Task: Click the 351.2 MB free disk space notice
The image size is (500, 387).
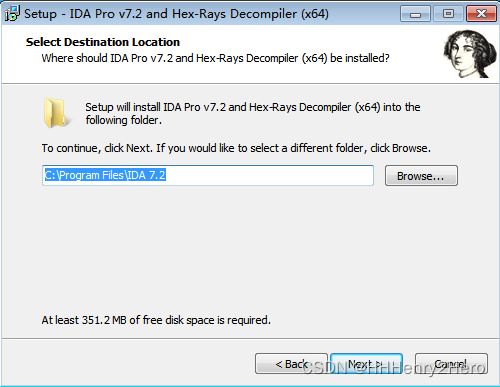Action: point(156,320)
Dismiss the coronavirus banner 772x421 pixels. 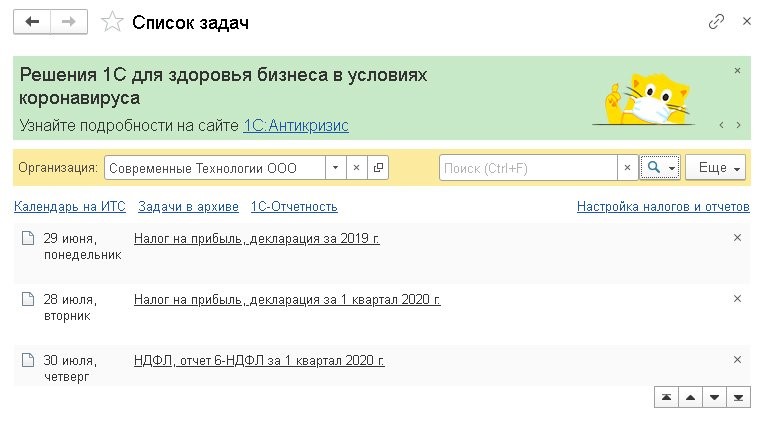click(737, 71)
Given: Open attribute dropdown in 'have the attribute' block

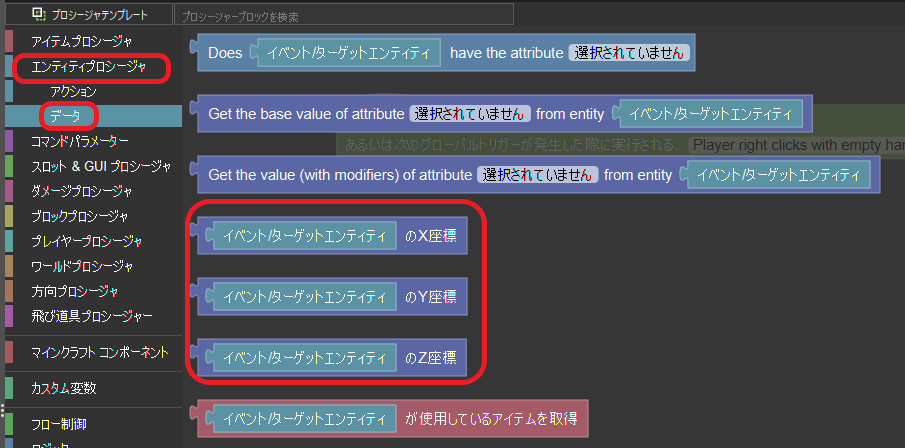Looking at the screenshot, I should 628,53.
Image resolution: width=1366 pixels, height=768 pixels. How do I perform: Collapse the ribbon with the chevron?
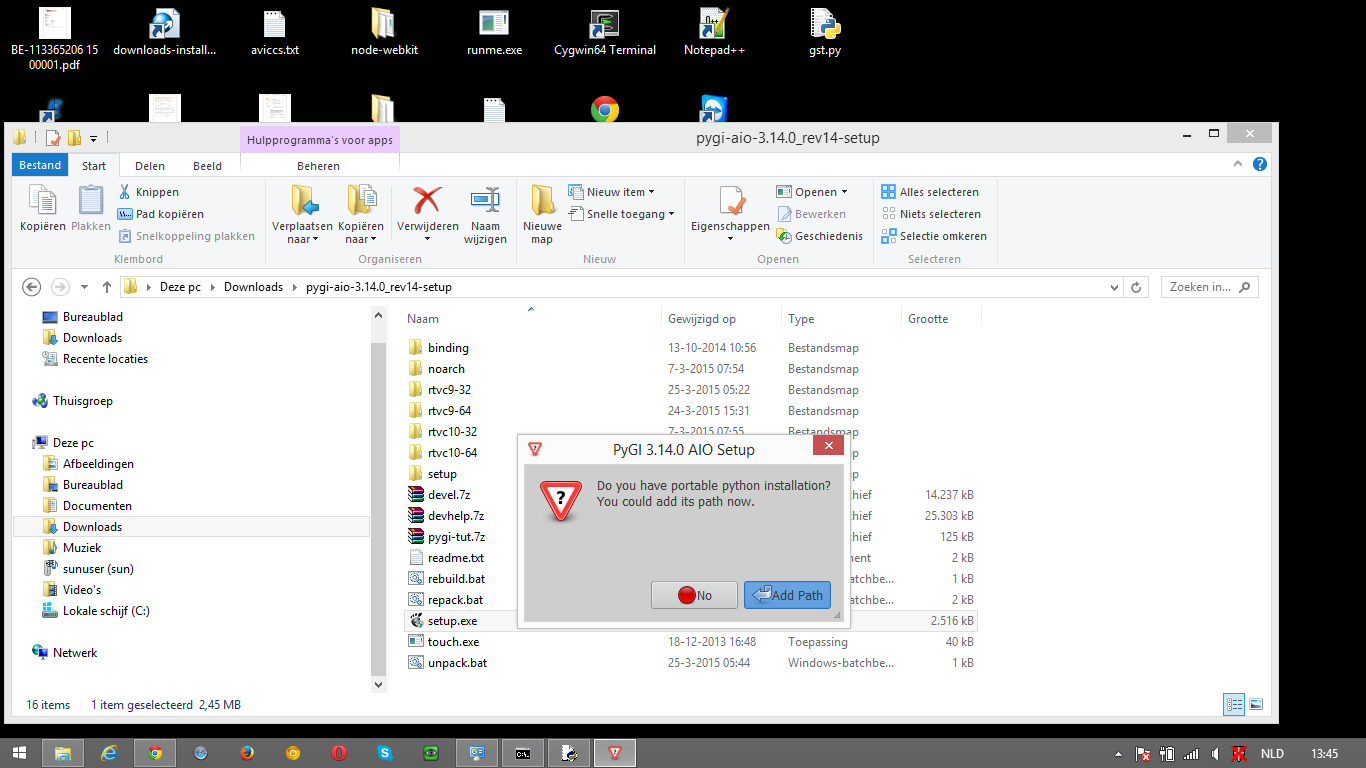pyautogui.click(x=1241, y=165)
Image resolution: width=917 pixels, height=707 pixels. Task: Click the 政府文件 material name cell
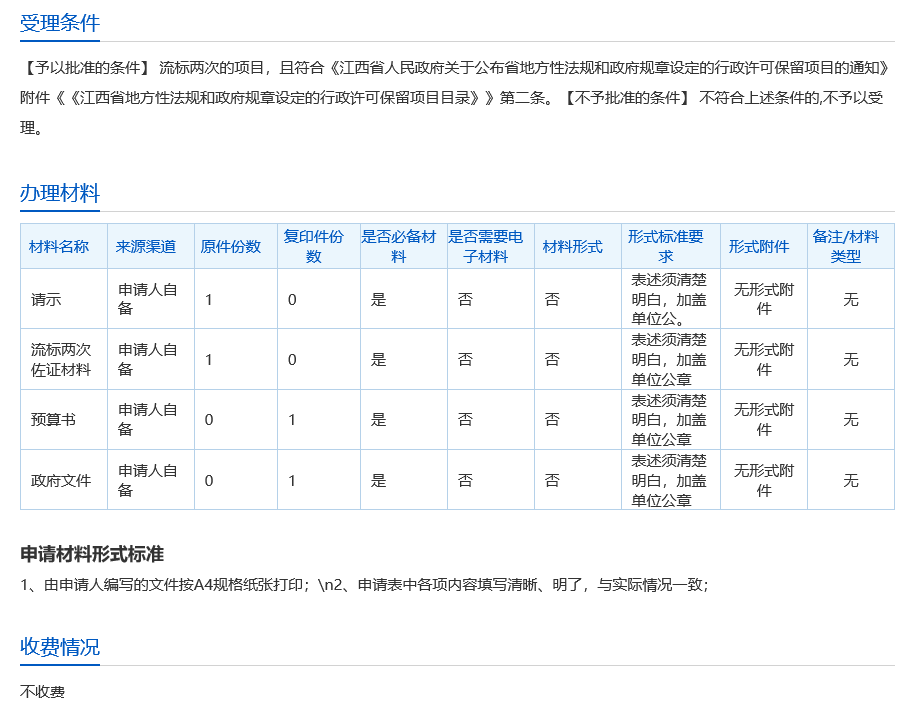pos(61,480)
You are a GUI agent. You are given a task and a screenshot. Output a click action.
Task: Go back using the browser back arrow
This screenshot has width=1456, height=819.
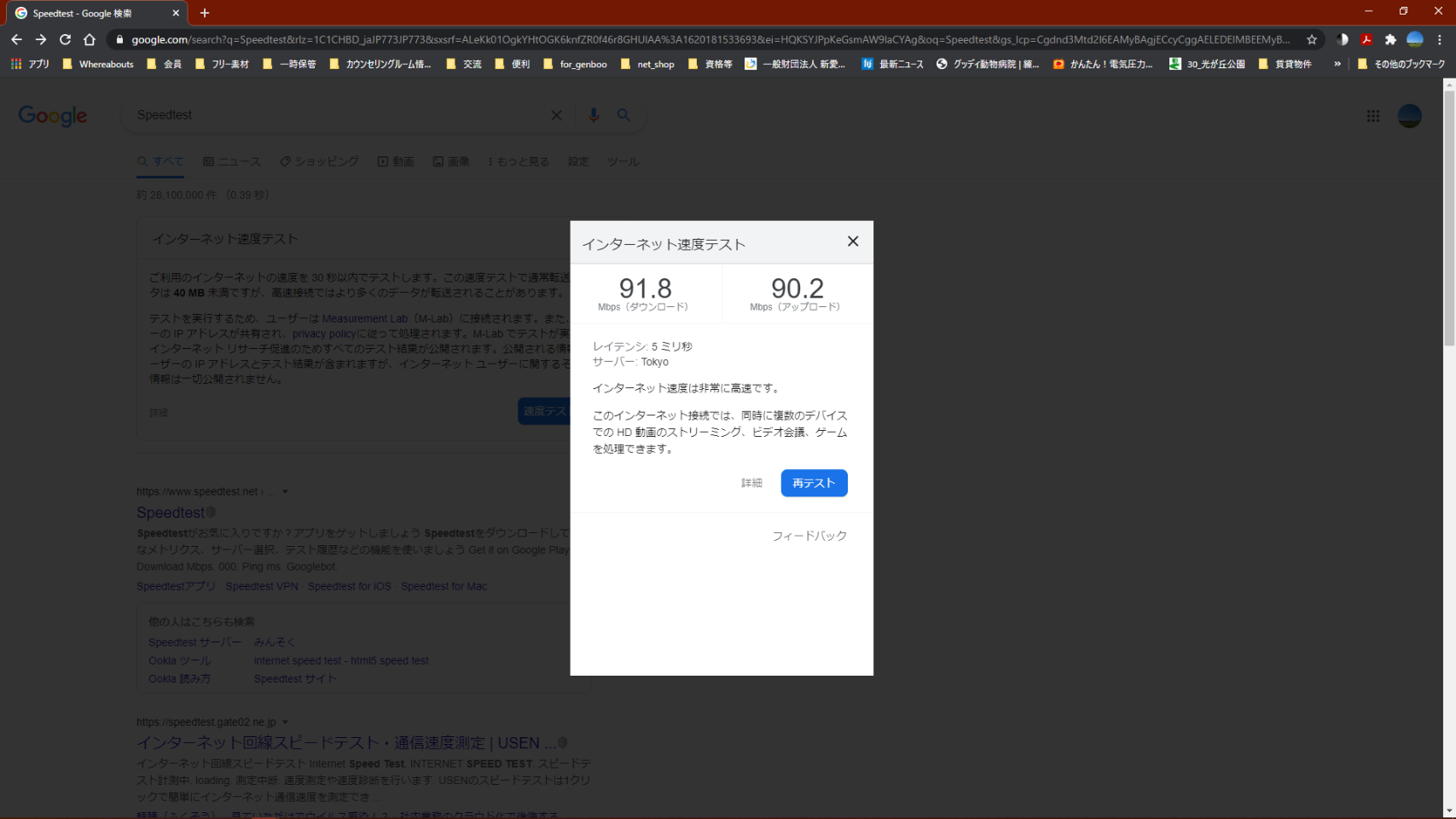[x=16, y=39]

++++++

Problem statement: Your task is to transcribe exactly the lines from the one containing "Given: Open attribute" through the final line of the entries above, pictures excluded.

Answer box:
Given: Open attribute dropdown in 'have the attribute' block

Looking at the screenshot, I should 628,53.
Image resolution: width=1366 pixels, height=768 pixels. How do I perform: Collapse the ribbon with the chevron?
pyautogui.click(x=1241, y=165)
Image resolution: width=917 pixels, height=707 pixels. Task: Click the 政府文件 material name cell
pos(61,480)
You are a GUI agent. You are given a task and a screenshot. Output a click action.
Task: Go back using the browser back arrow
This screenshot has width=1456, height=819.
[x=16, y=39]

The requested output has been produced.